**REQUIRED ACTIONS:**
a - Please return the passage from the Poraali article starting at "Poraali is a" and ending at "Yaare Koogadali (2012).", copied word for word.
b - According to the Poraali article, what was the title of the film's Kannada remake?

**EXCERPTED TEXT:**
***

- Theatrical release poster
- Directed by: P. Samuthirakani
- Written by: P. Samuthirakani
- Produced by: M. Sasikumar
- Starring: M. Sasikumar; Naresh; Swathi Reddy; Nivetha Thomas; Vasundhara Kashyap;
- Cinematography: S. R. Kathir
- Edited by: A. L. Ramesh
- Music by: Sundar C. Babu
- Production company: Company Productions
- Release date: 1 December 2011;
- Running time: 145 minutes
- Country: India
- Language: Tamil

= Poraali =

Poraali is a 2011 Indian Tamil-language action thriller film directed by P. Samuthirakani and produced by M. Sasikumar. The film stars Sasikumar, Allari Naresh, Swathi Reddy, Nivetha Thomas, Vasundhara Kashyap, Soori and Ganja Karuppu.

Poraali was released on 1 December 2011, and became a commercial success. The film was dubbed in Telugu as Sangharshana (2011) and remade in Kannada by the same director as Yaare Koogadali (2012).

== Plot ==
Ilangkumaran "Kumaran" and Nallavan escape from a mental asylum on a rainy night and settle down in Chennai at Pulikutti's house under funny circumstances. Kumaran and Nallavan find a job at Indian Oil petrol bunk and their good nature receive good friends, where they soon organise a service. Kumaran meets his neighbour Bharathi, who dislikes him first, but falls for his kind-hearted nature. Nallavan also meets Tamizhselvi at the petrol bunk and falls in love with her. Things change when Pulikutti advertises Kumaran and Nallavan's service in a magazine with their photos.

It is revealed that Kumaran is actually being hunted by his relatives. Kumaran had faced a tough time in his childhood because his relatives were eyeing on his property. Kumaran's relatives confined his mother to a room after claiming that she is mentally ill. While Kumaran's father marries another woman, Kumaran's grandfather gets poisoned by the relatives and decides to sell a piece of land, but they learn that Kumaran's signature is a mandatory for the deal. The relatives soon brands Kumaran as mentally ill and gets him admitted to a mental asylum by bribing the asylum doctors. However, Kumaran manages to escape after receiving encouragement from a kind-hearted doctor to start a new life and escape from the asylum with Nallavan, who was also admitted there.

Kumaran and Nallavan manage to escape from their relatives, where they reveal their past to Bharathi and Tamizhselvi. Kumaran's friend Pichai arrives in Chennai and reveals to Kumaran that they can donate the land to the government. Kumaran donates the land, which leaves his relatives enraged. Kumaran and Nallavan leave the city with Bharathi and Tamizhselvi, but the relatives chase after them. With Bharathi's encouragement to fight back, Kumaran and Nallavan fight the relatives and brutally thrash them. After thrashing them, Kumaran, Nallavan, Bharathi and Tamizhselvi return to their home and resume their peaceful life. Meanwhile, Pulikutty is released from the police station after being arrested for dressing up as a bear and frightening people. He is caught by the relatives of Nallavan who have come looking for him after seeing their ad, hinting at a sequel.

***

**EXTRACTED INFORMATION:**

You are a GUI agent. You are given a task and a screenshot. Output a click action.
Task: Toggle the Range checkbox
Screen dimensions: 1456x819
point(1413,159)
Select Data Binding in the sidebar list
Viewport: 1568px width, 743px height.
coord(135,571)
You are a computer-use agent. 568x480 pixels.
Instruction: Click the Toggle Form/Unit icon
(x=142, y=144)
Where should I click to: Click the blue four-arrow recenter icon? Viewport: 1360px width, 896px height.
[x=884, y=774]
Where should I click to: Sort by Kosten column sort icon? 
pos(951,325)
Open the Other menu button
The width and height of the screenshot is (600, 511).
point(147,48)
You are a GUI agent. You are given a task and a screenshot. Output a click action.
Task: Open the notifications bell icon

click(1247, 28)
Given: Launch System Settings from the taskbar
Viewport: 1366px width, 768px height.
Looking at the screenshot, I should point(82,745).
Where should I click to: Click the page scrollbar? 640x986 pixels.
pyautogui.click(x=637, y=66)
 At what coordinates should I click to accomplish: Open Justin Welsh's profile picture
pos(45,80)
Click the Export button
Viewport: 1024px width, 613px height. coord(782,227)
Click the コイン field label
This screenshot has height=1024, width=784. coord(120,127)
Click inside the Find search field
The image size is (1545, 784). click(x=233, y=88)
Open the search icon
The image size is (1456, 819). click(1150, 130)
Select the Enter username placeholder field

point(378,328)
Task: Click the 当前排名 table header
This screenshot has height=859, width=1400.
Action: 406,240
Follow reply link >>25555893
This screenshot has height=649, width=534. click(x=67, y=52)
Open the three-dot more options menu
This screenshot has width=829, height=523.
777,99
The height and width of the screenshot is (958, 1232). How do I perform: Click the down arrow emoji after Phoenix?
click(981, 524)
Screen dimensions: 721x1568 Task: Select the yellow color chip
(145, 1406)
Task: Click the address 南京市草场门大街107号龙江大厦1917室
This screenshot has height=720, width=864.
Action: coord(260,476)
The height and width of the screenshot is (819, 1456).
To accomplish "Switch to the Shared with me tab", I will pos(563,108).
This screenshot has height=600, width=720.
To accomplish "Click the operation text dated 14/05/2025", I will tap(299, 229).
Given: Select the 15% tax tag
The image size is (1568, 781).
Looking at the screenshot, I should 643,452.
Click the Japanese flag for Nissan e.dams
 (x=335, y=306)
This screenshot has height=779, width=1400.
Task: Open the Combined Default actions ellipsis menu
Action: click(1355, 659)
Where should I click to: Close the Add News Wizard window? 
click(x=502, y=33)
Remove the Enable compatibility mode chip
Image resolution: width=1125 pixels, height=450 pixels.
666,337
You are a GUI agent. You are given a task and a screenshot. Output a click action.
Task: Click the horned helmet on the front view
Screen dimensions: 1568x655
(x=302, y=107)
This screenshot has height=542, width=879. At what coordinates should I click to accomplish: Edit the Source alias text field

***

**FULL SOLUTIONS:**
a -
Poraali is a 2011 Indian Tamil-language action thriller film directed by P. Samuthirakani and produced by M. Sasikumar. The film stars Sasikumar, Allari Naresh, Swathi Reddy, Nivetha Thomas, Vasundhara Kashyap, Soori and Ganja Karuppu.

Poraali was released on 1 December 2011, and became a commercial success. The film was dubbed in Telugu as Sangharshana (2011) and remade in Kannada by the same director as Yaare Koogadali (2012).

b - Yaare Koogadali (2012)